Mais alors, si ces blocs existent, ils ont quelques points de contact, et s'ils ont quelques points de contact, ils doivent tous être totalement cohérents entre eux. Par conséquent, si les cultures existent, on ne peut pas être relativiste.
Inversement, supposons que les cultures n'admettent même pas de liens logiques en leur sein. Dès lors, une culture sera constituée de multiples domaines autonomes, ayant leurs propres règles de fonctionnement. Mais alors, il n'y a plus de différence entre un de ces domaines au sein de notre culture, et les cultures des autres. Les autres cultures sont parfaitement équivalentes à ces petits domaines indépendants. Donc, s'il y a des domaines indépendants au sein de notre culture, alors il n'y a tout simplement plus de culture du tout, mais une multiplicité d'activités sans lien les unes avec les autres.
Mais s'il n'y a plus de culture parce qu'elles sont atomisées en une multiplicité d'activités, alors le relativisme est faux là encore, car nous n'avons plus aucun critère pour rapprocher telle et telle activité. Il n'y a plus d'incohérence, mais seulement des différences. La logique générale permettant la discussion a disparu, car chaque petit domaine a sa propre logique.

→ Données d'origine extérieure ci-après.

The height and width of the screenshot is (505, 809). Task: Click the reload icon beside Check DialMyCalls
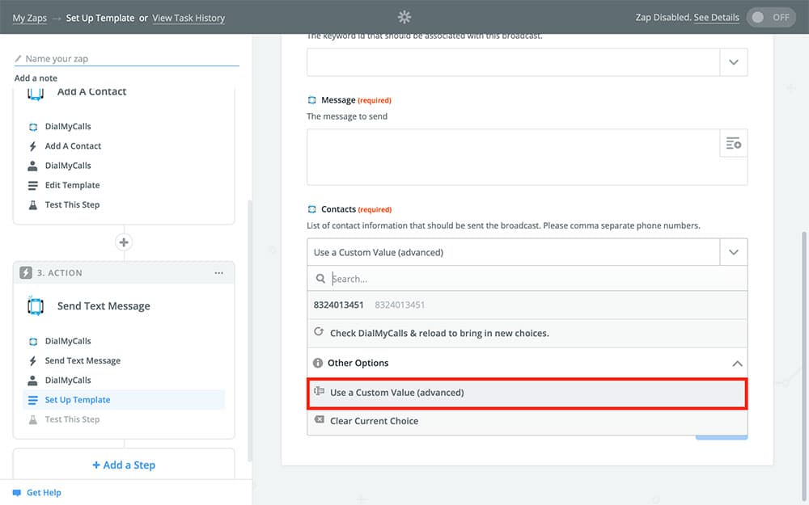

Ainsi, soit le culturalisme est vrai, mais alors le relativisme est faux, soit le culturalisme est faux, mais alors le relativisme est encore faux. L'idée que le culturalisme puisse soutenir le relativisme repose donc sur une erreur.
Quant au culturalisme, soit il est vrai, et il y a des blocs culturels, mais ces cultures doivent toutes être identiques, donc il n'y a qu'une seule culture et le culturalisme est faux. Soit le culturalisme est faux, donc il y a une pluralité de petits domaines culturels indépendants, donc le culturalisme est vrai. Ainsi soit il est vrai alors il est faux, soit il est faux, alors il est vrai. Autant donc éviter de parler de cultures.